── Dataset records ──
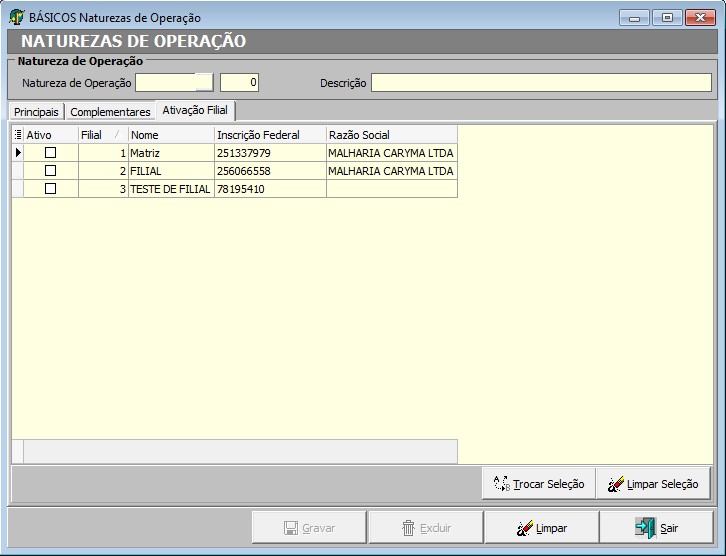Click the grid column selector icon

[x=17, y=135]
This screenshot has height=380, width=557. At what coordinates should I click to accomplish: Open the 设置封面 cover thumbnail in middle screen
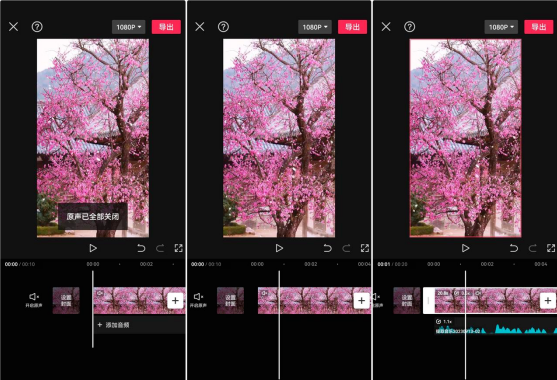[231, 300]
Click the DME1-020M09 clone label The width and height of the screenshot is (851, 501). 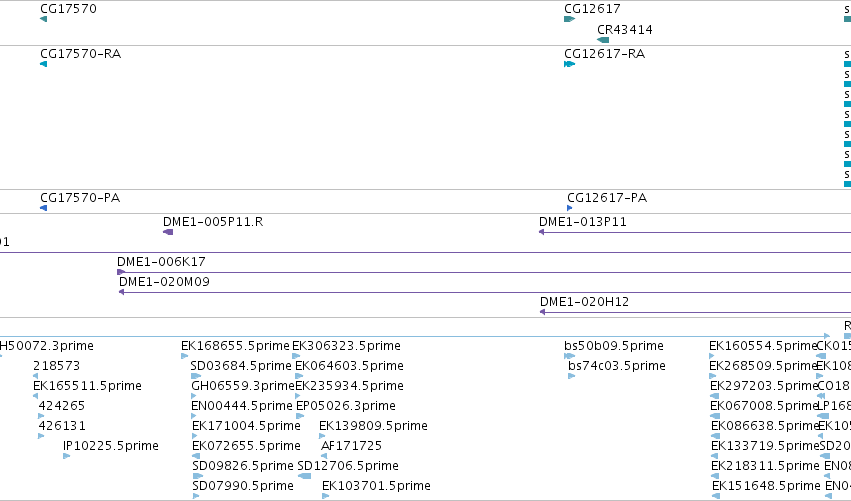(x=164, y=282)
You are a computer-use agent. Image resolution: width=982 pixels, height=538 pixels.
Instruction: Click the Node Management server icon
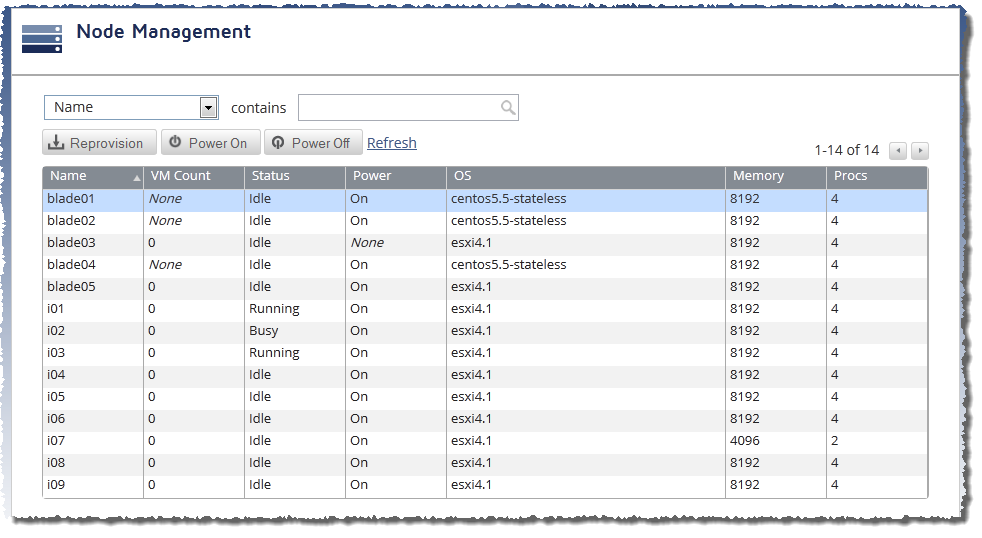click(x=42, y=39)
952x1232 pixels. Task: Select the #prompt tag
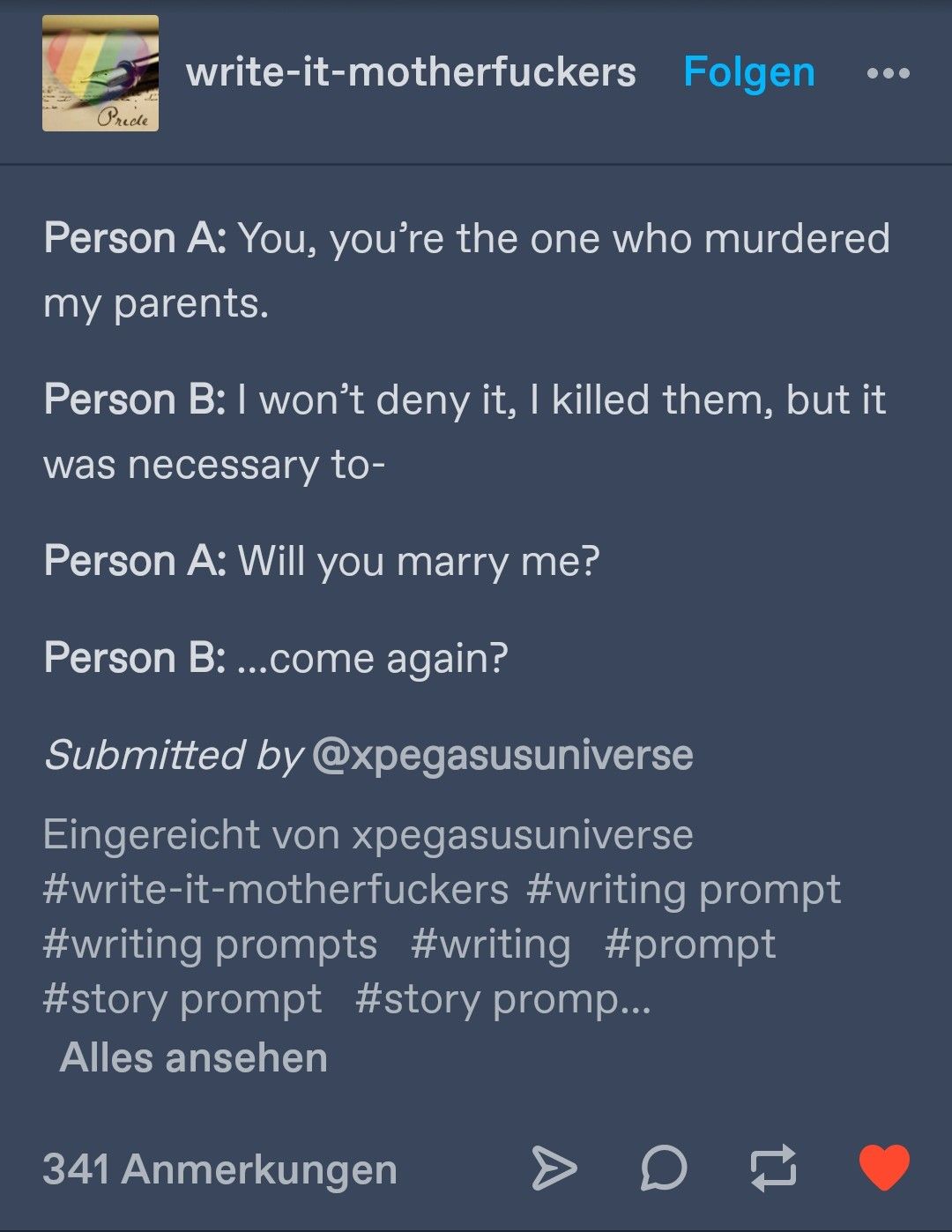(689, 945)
───
- **Exercise**: Pull out every line of the records that contains the string "pixels", copying each line in full. Case counts.

- **Answer to the problem**:
You are a computer-use agent. Image resolution: width=982 pixels, height=538 pixels.
952x1232 pixels. Task: Select the #prompt tag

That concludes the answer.